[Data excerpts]
::::

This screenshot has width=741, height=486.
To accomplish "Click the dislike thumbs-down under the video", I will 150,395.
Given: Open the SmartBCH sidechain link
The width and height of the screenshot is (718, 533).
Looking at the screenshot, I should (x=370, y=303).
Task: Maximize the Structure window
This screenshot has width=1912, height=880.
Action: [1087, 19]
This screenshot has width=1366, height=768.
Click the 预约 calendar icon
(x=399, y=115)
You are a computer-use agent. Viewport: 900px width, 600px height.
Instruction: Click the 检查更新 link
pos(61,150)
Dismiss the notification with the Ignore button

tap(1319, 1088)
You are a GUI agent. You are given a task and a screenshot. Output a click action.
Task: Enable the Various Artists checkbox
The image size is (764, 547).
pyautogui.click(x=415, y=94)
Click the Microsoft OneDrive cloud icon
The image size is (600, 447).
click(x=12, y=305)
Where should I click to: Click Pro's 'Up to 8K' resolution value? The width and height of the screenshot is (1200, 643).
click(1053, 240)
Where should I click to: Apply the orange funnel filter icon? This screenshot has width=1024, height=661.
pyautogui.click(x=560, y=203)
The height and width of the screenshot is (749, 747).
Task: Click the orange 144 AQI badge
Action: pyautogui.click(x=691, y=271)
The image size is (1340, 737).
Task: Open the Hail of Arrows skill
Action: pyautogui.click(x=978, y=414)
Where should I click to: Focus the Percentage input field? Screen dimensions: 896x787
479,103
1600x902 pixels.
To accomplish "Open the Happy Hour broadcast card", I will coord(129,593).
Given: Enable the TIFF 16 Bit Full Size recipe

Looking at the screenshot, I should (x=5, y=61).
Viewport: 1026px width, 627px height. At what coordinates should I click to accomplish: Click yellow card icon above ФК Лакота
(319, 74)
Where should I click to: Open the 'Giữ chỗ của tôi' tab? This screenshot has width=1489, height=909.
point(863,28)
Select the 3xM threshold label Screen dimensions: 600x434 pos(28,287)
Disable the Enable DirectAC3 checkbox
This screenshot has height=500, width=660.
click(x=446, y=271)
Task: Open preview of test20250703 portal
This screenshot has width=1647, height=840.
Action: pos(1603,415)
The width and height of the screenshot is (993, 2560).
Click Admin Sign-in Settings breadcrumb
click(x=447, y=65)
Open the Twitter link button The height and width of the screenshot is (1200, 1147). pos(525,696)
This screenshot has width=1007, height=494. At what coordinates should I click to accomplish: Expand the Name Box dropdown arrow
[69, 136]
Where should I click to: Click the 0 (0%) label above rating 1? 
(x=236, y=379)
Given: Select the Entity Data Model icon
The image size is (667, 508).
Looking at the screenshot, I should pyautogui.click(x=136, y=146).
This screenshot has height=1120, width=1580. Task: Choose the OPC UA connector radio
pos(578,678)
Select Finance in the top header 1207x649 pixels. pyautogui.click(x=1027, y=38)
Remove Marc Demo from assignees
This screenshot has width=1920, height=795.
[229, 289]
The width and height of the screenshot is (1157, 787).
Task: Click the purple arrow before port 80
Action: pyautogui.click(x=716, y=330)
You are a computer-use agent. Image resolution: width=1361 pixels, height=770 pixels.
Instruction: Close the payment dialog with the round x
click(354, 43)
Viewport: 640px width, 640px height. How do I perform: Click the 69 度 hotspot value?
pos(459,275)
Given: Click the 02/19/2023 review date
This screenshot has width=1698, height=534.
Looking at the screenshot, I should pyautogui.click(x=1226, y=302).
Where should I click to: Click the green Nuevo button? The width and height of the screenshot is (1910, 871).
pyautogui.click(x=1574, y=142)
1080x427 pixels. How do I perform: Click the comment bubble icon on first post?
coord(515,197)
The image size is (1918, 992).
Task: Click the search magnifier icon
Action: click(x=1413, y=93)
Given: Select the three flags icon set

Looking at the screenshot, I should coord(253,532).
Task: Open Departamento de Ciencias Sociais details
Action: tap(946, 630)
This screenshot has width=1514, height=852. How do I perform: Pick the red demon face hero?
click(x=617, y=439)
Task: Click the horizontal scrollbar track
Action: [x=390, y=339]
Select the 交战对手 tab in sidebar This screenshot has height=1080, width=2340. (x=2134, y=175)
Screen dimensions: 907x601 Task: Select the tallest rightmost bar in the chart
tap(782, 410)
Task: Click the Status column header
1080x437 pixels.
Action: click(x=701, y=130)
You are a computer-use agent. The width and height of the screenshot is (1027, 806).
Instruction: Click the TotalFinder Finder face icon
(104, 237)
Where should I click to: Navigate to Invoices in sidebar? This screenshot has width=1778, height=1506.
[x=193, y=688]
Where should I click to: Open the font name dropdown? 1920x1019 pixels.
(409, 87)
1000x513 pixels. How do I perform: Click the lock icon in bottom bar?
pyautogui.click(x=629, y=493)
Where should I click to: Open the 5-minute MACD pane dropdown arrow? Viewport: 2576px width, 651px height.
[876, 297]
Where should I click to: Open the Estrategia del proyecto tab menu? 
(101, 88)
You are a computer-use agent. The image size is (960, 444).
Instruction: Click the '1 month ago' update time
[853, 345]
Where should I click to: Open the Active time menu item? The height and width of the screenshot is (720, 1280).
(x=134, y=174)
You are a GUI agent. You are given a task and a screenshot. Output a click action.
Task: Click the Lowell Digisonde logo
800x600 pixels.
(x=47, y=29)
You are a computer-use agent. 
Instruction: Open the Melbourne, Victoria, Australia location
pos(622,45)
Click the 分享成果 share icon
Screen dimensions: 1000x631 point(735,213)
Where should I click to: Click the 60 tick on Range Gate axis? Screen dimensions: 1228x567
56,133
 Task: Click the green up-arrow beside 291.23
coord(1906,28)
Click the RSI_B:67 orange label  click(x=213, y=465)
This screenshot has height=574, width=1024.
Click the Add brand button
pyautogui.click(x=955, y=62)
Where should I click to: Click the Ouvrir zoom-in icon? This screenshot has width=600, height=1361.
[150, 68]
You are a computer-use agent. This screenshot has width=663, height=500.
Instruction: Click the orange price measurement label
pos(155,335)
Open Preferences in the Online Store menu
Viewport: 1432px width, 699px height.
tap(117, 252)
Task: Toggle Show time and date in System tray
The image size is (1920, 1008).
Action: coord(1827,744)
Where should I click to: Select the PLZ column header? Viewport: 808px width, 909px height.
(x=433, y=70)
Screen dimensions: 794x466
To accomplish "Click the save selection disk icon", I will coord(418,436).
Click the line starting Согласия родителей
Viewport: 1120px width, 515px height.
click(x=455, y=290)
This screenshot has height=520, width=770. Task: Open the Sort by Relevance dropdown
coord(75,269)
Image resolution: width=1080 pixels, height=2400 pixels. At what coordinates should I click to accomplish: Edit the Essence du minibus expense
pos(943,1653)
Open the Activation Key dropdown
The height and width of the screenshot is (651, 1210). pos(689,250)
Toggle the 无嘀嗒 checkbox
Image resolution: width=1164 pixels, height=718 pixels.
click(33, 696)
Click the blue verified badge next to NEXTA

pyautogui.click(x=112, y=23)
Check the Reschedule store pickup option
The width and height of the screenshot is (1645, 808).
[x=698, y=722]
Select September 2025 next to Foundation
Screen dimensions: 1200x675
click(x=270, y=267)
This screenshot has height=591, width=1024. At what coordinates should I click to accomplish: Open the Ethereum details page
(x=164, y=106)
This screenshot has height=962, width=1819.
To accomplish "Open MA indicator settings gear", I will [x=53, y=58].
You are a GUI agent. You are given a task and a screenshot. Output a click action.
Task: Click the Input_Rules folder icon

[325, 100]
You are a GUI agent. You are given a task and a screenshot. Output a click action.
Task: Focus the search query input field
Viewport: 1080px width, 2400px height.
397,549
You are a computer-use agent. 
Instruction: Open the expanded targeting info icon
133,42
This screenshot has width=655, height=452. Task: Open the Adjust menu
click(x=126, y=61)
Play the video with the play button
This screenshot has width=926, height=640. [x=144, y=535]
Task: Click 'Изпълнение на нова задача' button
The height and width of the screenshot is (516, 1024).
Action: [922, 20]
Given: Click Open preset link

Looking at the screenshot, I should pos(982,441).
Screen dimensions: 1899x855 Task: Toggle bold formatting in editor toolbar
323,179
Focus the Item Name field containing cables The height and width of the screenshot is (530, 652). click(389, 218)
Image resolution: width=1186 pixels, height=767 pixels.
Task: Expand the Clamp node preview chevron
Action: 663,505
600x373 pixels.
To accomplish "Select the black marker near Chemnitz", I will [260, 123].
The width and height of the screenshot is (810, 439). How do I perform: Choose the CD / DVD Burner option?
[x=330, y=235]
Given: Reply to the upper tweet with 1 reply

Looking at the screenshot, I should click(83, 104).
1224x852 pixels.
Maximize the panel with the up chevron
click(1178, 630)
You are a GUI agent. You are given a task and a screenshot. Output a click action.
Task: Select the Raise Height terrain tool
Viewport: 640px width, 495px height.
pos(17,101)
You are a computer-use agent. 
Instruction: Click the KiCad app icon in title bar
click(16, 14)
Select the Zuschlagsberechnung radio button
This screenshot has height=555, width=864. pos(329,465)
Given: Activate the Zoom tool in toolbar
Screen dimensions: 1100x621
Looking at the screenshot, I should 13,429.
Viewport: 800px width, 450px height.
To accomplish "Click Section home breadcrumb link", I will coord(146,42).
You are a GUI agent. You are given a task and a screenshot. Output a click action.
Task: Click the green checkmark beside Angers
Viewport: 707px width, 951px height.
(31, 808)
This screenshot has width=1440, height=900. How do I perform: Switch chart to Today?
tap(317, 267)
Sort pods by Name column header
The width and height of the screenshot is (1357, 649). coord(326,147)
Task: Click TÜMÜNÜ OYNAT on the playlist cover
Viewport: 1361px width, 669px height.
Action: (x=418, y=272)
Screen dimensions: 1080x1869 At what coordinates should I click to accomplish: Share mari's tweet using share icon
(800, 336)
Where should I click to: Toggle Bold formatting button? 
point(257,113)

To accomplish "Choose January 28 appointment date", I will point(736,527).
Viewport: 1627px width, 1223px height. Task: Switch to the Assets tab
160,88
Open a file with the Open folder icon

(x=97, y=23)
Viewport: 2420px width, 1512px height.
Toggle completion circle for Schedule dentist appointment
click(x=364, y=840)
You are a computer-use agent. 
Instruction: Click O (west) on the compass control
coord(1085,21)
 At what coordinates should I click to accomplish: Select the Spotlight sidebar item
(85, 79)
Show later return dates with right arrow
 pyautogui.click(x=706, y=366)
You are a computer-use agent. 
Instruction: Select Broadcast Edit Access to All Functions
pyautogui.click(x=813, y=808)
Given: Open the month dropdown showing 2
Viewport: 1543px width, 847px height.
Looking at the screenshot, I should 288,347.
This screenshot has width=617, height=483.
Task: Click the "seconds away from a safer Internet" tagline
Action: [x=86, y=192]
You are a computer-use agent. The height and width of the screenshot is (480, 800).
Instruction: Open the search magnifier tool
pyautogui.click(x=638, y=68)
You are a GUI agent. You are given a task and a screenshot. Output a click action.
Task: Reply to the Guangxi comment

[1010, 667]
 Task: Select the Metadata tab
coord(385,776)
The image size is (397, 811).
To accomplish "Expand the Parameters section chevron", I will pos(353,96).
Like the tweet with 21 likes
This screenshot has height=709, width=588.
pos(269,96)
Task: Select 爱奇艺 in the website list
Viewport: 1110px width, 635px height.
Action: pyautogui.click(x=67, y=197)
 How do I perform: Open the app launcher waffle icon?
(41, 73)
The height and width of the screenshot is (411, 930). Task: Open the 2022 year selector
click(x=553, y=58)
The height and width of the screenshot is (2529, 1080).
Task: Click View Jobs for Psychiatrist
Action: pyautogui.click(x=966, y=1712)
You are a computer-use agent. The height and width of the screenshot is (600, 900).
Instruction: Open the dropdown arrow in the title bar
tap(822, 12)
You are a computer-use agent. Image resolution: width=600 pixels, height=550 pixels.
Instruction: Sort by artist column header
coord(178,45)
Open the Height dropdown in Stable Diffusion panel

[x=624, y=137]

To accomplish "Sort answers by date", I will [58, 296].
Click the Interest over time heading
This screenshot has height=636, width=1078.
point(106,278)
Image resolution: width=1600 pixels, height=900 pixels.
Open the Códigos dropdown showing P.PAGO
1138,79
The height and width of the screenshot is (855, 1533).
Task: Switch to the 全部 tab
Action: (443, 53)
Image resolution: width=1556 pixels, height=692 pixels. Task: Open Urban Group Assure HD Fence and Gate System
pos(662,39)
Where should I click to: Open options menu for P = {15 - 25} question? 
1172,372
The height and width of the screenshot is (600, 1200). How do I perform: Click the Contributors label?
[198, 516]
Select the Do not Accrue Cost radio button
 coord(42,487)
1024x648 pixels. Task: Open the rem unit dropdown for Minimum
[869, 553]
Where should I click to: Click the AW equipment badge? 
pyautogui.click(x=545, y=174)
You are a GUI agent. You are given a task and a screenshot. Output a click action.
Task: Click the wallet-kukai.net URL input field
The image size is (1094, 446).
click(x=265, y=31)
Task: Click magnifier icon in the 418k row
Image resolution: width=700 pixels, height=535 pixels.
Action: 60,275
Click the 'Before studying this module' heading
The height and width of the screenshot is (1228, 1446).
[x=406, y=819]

::::

▶ What needs to be done: Starting with the first line of the records above, give back each line exactly until the line with "You are a computer-use agent. Viewport: 900px" has been given as well.

▶ Written solution:
This screenshot has width=741, height=486.
To accomplish "Click the dislike thumbs-down under the video", I will 150,395.
Given: Open the SmartBCH sidechain link
The width and height of the screenshot is (718, 533).
Looking at the screenshot, I should (x=370, y=303).
Task: Maximize the Structure window
This screenshot has width=1912, height=880.
Action: [1087, 19]
This screenshot has width=1366, height=768.
Click the 预约 calendar icon
(x=399, y=115)
You are a computer-use agent. Viewport: 900px width, 600px height.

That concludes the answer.